Cinderalla I may be, but the ball I go to, is one where children’s lives matter and change is something that happens between people who care about each other and ‘honour’ amongst these institutionalised thieves of childhood is something I will never have to encounter again.”

 

9 May 2014

“Take One Plus One’s new invention which is being promoted by CAFCASS,  the online parenting plan. Designed for use before any court action is taken, it is supposedly aimed at parents to help them make their child arrangement orders, something which has replaced the old terms of residence and contact and something which all parents are now required to consider.  A quick rinse through this CAFCASS endorsed entity tells us that post separation talking to each other might be difficult, but that we should put the needs of the children first and that if we find that hard we should use mediation.   Staggeringly close to the HSSF endorsements to ‘talk about things and if its difficult use mediation and here is a calculator so that you can work out how much would be paid under a statutory maintenance arrangement’, this is a pointless, spineless, circular piece of nonsense which is devoid of imagination, steeped in the same old single parent stereotypes with a dash of this government’s remedy of choice, mediation thrown in for good measure.  What a waste.  What an absolute waste of time, money and effort.
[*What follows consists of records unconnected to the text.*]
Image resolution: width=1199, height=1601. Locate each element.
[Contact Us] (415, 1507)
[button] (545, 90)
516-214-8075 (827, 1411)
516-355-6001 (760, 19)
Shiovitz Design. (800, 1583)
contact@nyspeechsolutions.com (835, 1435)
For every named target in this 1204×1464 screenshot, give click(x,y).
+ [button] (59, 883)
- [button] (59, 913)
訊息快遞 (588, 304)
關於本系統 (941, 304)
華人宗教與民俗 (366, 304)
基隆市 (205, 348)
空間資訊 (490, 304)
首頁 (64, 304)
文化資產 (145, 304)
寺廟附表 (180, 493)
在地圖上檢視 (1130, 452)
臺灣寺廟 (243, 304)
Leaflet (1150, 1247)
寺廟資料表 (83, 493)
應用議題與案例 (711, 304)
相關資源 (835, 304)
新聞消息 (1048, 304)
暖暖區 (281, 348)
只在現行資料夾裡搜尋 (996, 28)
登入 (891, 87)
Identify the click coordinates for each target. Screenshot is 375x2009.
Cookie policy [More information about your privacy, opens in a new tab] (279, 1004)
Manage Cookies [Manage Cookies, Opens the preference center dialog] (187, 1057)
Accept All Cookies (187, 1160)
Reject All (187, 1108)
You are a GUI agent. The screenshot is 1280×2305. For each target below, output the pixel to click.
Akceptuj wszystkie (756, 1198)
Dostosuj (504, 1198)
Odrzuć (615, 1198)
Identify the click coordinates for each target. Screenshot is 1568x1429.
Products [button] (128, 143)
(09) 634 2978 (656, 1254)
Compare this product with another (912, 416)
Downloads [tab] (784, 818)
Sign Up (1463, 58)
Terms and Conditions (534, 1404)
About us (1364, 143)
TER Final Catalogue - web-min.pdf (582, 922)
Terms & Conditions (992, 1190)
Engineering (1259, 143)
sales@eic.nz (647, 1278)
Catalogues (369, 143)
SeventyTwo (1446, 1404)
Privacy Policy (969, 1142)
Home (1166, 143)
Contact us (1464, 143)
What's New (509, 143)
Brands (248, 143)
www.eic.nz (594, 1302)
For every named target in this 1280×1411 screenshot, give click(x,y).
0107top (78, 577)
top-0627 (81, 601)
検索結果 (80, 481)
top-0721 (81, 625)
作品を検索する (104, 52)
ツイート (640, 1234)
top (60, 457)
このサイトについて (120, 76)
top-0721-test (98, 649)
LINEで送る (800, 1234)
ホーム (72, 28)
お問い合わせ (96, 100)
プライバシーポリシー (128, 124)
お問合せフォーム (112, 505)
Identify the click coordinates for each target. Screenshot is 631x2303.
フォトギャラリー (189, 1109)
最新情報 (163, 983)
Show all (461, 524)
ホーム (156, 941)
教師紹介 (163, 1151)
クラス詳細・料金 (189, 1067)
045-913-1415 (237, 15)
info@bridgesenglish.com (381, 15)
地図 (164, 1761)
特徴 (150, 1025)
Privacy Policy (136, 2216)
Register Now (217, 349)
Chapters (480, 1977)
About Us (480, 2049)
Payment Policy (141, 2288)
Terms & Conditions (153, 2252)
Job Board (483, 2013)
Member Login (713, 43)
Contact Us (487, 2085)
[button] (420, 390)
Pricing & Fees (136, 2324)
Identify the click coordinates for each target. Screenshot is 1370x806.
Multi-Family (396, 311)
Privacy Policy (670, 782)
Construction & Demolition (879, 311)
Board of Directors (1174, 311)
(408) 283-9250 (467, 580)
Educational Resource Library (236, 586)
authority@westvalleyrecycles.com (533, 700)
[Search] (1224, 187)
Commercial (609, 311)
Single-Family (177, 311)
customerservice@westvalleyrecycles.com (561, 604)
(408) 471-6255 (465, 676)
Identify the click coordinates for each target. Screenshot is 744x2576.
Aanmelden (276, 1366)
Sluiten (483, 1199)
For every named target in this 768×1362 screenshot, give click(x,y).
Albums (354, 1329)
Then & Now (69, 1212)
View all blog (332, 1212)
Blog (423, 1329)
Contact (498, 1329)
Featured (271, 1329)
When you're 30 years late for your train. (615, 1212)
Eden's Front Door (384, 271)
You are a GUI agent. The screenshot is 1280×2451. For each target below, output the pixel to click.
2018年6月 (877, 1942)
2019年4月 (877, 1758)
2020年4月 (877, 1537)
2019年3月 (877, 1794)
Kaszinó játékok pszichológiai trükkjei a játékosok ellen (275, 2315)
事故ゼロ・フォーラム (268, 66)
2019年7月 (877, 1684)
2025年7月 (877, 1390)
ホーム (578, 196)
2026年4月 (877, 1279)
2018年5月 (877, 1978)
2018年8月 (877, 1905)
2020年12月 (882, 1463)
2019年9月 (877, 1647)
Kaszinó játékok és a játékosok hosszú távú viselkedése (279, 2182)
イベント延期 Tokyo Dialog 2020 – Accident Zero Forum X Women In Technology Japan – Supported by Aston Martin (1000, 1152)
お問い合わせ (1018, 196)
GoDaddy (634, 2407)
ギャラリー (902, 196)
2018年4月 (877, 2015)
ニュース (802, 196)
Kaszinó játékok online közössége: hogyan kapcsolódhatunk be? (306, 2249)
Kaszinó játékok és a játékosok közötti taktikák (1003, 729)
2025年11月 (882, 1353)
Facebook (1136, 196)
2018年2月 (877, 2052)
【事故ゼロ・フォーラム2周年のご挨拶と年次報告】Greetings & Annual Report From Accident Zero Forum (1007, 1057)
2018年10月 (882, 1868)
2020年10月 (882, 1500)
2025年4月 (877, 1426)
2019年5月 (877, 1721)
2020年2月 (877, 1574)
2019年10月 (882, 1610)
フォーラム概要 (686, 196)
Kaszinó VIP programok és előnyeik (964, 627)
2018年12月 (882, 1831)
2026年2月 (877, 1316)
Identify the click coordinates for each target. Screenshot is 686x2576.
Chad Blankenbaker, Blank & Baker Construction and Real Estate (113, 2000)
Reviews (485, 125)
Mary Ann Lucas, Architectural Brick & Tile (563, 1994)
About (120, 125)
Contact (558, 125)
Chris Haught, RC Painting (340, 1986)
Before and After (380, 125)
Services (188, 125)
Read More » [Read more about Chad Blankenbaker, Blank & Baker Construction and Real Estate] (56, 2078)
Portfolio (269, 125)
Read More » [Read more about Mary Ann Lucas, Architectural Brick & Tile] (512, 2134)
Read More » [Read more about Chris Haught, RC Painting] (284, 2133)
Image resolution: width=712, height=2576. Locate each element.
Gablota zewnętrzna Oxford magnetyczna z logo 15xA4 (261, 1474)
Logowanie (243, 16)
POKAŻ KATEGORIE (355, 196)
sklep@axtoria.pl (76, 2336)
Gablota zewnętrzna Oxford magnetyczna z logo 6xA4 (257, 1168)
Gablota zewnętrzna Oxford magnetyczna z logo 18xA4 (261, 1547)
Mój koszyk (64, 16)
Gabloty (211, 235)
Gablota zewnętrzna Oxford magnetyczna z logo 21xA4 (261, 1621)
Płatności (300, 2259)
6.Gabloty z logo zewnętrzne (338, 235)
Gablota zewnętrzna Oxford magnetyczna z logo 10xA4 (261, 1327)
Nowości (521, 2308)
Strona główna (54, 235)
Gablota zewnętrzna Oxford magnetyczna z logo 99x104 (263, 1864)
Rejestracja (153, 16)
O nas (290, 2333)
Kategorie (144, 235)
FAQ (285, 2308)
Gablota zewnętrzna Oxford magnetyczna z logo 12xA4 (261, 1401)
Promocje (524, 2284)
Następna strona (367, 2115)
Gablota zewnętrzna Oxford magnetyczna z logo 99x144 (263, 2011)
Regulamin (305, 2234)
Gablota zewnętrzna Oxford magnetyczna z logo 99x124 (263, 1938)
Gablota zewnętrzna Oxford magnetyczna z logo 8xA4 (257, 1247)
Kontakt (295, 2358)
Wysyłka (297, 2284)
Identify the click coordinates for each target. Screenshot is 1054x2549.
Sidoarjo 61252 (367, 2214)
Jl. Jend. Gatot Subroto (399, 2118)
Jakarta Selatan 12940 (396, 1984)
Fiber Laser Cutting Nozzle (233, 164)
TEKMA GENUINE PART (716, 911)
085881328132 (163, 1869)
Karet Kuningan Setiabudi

And I say that as someone who sat on both government working groups throughout the first years of this government, giving up swathes of my time and energy only to watch it all swirl away down the proverbial pan.”

 

13 June 2014

“The reason the book is taking a long time is because I have to write it in and around the other work we do to earn a living, sadly, though millions are thrown at the national charities who don’t even believe that alienation exists, not a penny comes this way – not that we would take it now, working outside of government, directly with and for parents is THE only way to do this in my view.”

 

23 July 2014

“In between we have the individuals eyeing up the finishing line of their race to secure new funding for their ever so clever ideas.  The self proclaimed ‘social entrepreneurs’ whose role it seems, is a bit like that of a rackateer in wartime. Making money off the backs of other people’s work, these spivs sell their wares across the internet, gathering around them other people’s expertise to make them appear both knowledgeable and part of the field we work in.  Furtively opening their coats to show us the goodies they have for sale, they even proclaim their wheezes were written on the back of a fag packet in a train station..some will fall for this and others will not. Whilst meaningless in terms of shaping the way that family policy will evolve, these spivs are eyeing up the cash just like everybody else is.”

 

20 June 2015

“I no longer work in the charitable sector and I have long since left the murky world of government family politics and thank heavens say I, as all around us begins the familiar feeding frenzy for new government funding.  I had forgotten all about the way in which government funding can cause the most staunch proponents for this or that to switch lanes and if necessary even, swim in the other direction. I had forgotten that those who appear on the outside to be pro shared parenting, can be busily stabbing the very possibility of shared parenting in the back behind the scenes.  A la Relate, great winners of government funding to promote collaboration and shared parenting in the last round, who were, at the same time, signing pledges with the coalition against shared parenting that lead to the watering down to almost nothing, of the amendments in the Children Act 1989.  As I watch this feeding frenzy begin, knowing as I do that in the charitable sector sitting around the government, it is money that matters most, I wonder whether any of them anywhere will ever get to the place where they really understand why all that money, all those initiatives and all those endless, pointless, steering groups, focus groups, reports, evidence based or otherwise, will only ever end up in exactly the same place. Usually the bin.  The reason?  The disconnect between the lives those charitable organisations think they are representing and the lives of ordinary people that are really being lived up and down this land.  A disconnect so wide that it like living in a parrallel universe.”